Converter plugin for Kafka Connect. A converter controls the format of the data that will be written to Kafka for source connectors or read from Kafka for sink connectors.
Copy the kafka-connect-protobuf-converter
jar and the jar containing your protocol buffers to
/usr/share/java/kafka-serde-tools
on your Kafka Connect instance and restart Kafka Connect.
Converters can be specified on a per-connector basis.
To use the protobuf converter in Kafka Connect, specify the converter as your key and value converter and specify the
protocol buffer class you want to use to deserialize the message (ex: com.google.protobuf.Int32Value
).
Note: Nested classes must be specified using the $
notation, for example
com.blueapron.connect.protobuf.NestedTestProtoOuterClass$NestedTestProto
Example Kafka Connect JDBC source:
connector.class=io.confluent.connect.jdbc.JdbcSourceConnector
mode=bulk
topic.prefix=blueapron-protos-int
tasks.max=1
query=select * from int32value
name=blueapron-protos-source-int
connection.url=jdbc:postgresql://192.168.99.100:5432/test?user=postgres&password=mysecretpassword
value.converter=com.blueapron.connect.protobuf.ProtobufConverter
value.converter.protoClassName=com.google.protobuf.Int32Value
key.converter=com.blueapron.connect.protobuf.ProtobufConverter
Example Kafka Connect JDBC sink:
connector.class=io.confluent.connect.jdbc.JdbcSinkConnector
topics=blueapron-protos-int
topics.to.tables=blueapron-protos-int=int32output
auto.create=true
tasks.max=1
name=blueapron-protos-sink-int
connection.url=jdbc:postgresql://192.168.99.100:5432/test?user=postgres&password=mysecretpassword
value.converter=com.blueapron.connect.protobuf.ProtobufConverter
value.converter.protoClassName=com.google.protobuf.Int32Value
key.converter=com.blueapron.connect.protobuf.ProtobufConverter
Connect Schema Type | Protobuf Type |
---|---|
INT32 | int32 |
INT64 | int64 |
FLOAT32 | float |
FLOAT64 | double |
BOOLEAN | bool |
STRING | string |
BYTES | bytes |
Connect Logical Type | Protobuf Type |
---|---|
Timestamp | Timestamp |
Date | Date |
Protobuf Type | Connect Schema Type |
---|---|
int32 | INT32 |
int64 | INT64 |
sint32 | INT32 |
sint64 | INT64 |
uint32 | INT64 |
float | FLOAT32 |
double | FLOAT64 |
bool | BOOLEAN |
string | STRING |
bytes | BYTES |
repeated | ARRAY |
map | ARRAY of STRUCT |
Protobuf Type | Connect Logical Type |
---|---|
Timestamp | Timestamp |
Date | Date |
Renaming and removing fields is supported by the proto IDL, but certain output formats (for example, BigQuery) do not support renaming or removal. In order to support these output formats, we use a custom field option to specify the original name and keep the Kafka Connect schema consistent.

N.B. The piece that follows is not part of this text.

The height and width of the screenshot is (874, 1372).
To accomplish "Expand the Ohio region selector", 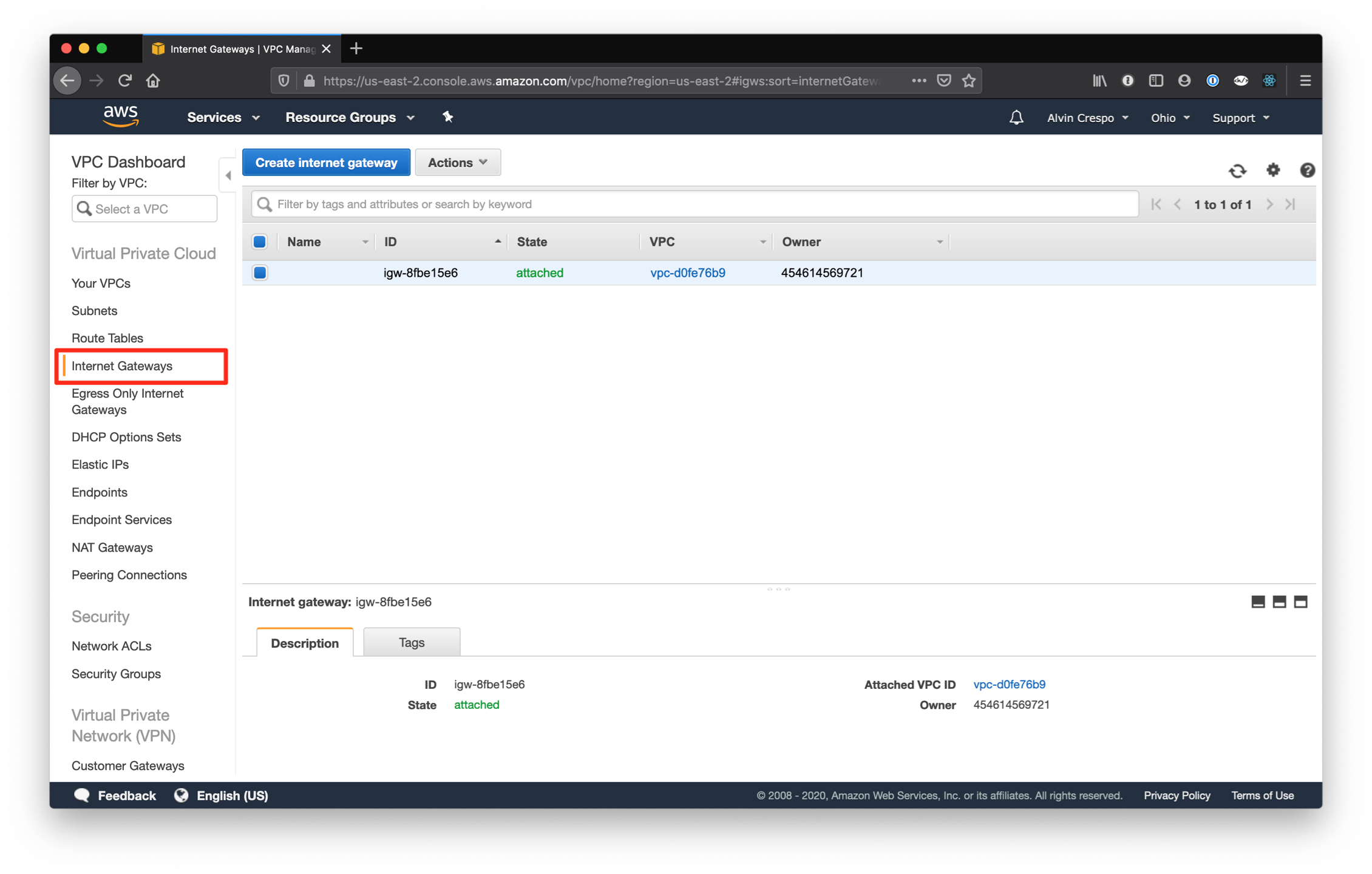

You can specify the name for this field option using the legacyName
configuration item. By default, the field option
used is legacy_name
Example: value.converter.legacyName=legacy_name
This annotation provides a hint that allows renamed fields to be mapped to correctly to their output schema names.
// Before rename:
message TestMessage {
string test_string = 1;
}
// After first rename:
import "path/to/LegacyName.proto";
message TestMessage {
string renamed_string = 1 [(blueapron.connect.protobuf.legacy_name) = "test_string"];
}
// After subsequent rename:
import "path/to/LegacyName.proto";
message TestMessage {
string yet_another_named_string = 1 [(blueapron.connect.protobuf.legacy_name) = "test_string"];
}
We can also use the same syntax to support removing fields. You can treat deleted fields as renamed fields, prefixing
the deprecated field name with OBSOLETE_
and including a legacy_name field option as previously detailed.
// Before deprecation:
message TestMessage {
string test_string = 1;
int32 test_count = 2;
}
// After deprecation:
import "path/to/LegacyName.proto";
message TestMessage {
string OBSOLETE_test_string = 1 [(blueapron.connect.protobuf.legacy_name) = "test_string"];
int32 test_count = 2;
}
Run tests:
mvn test
Create the JAR:
mvn clean package
Copy the JAR with dependencies (kafka-connect-protobuf-converter-*-jar-with-dependencies.jar
) to
/usr/share/java/kafka-serde-tools
on your local Kafka Connect instance to make the
converter available in Kafka Connect.